| Library: | times |
| See also: | simNHPP simNHPPRP simNHPPRPedf simNHPPRPmeanloss simNHPPRPmeanlossRT simNHPPRPRT |
| Quantlet: | simNHPPRPedfRT | |
| Description: | generates real-life trajectory of the risk process from given data with premium corresponding to the non-homogeneous Poisson process and incorporating emprirical mean loss. |
| Usage: | y = simNHPPRPedfRT(u,theta,lambda,parlambda,time,val,T) | |
| Input: | ||
| u | scalar, initial capital | |
| theta | scalar, relative safety loading | |
| lambda | scalar, intensity function, sine function (lambda=0), linear function (lambda=1), or sine square function (lambda=2) | |
| parlambda | n x 1 vector, parameters of the intensity function lambda (n=2 for lambda=1, n=3 otherwise) | |
| time | p x 1 vector, occurence times of empirical losses | |
| val | p x 1 vector, empirical losses | |
| T | scalar, time horizon | |
| Output: | ||
| y | 2*max+2 x N x 2 array, generated process - max is the maximum number of jumps for all generated trajectories | |
library("xplore")
library("times")
library("plot")
randomize2(101)
randomize(101)
arttime=cumsum(rndexp(100,1,1))
arttime=paf(arttime,arttime<=20)
artlossvals=rndBurr(size(arttime),1,3,2,1)

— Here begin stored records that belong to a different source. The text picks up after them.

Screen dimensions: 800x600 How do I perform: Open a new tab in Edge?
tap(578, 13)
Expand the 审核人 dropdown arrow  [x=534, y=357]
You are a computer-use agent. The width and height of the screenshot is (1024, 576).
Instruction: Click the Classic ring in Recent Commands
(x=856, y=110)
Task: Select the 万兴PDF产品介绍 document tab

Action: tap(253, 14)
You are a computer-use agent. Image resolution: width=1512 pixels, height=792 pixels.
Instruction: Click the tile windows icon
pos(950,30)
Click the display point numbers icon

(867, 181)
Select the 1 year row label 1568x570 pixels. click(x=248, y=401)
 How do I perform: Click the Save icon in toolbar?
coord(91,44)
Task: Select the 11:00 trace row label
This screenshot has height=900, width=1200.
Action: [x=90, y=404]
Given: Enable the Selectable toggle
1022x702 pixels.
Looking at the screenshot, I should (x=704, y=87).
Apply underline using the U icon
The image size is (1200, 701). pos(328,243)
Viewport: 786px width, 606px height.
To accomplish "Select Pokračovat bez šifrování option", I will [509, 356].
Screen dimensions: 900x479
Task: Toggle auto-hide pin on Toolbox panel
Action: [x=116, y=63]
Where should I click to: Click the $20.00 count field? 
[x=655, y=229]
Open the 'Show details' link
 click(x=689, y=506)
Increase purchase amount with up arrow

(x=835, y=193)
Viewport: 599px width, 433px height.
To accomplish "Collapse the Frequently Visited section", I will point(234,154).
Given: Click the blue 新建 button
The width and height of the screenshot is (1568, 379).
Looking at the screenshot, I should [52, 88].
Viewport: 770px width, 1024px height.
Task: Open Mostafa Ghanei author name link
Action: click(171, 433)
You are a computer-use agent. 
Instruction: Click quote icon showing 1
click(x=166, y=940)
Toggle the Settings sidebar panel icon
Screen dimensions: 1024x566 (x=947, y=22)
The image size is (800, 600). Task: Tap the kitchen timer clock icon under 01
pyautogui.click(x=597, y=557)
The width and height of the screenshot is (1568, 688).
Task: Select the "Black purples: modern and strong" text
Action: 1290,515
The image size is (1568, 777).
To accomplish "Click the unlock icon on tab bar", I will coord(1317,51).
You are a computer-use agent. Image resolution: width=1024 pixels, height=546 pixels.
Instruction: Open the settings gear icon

y1=simNHPPRPedfRT(10,0.2,0,#(1,1,0),arttime,artlossvals,20)
y1=reduce(y1)
d1 = createdisplay(1,1)
adddata(d1, 1, 1,setmask(y1,"line","medium","red", "style",1))
Show real-life trajectory of the risk process from the given data with the premium corresponding to non-homogeneous Poisson process and incorporating emprirical mean loss.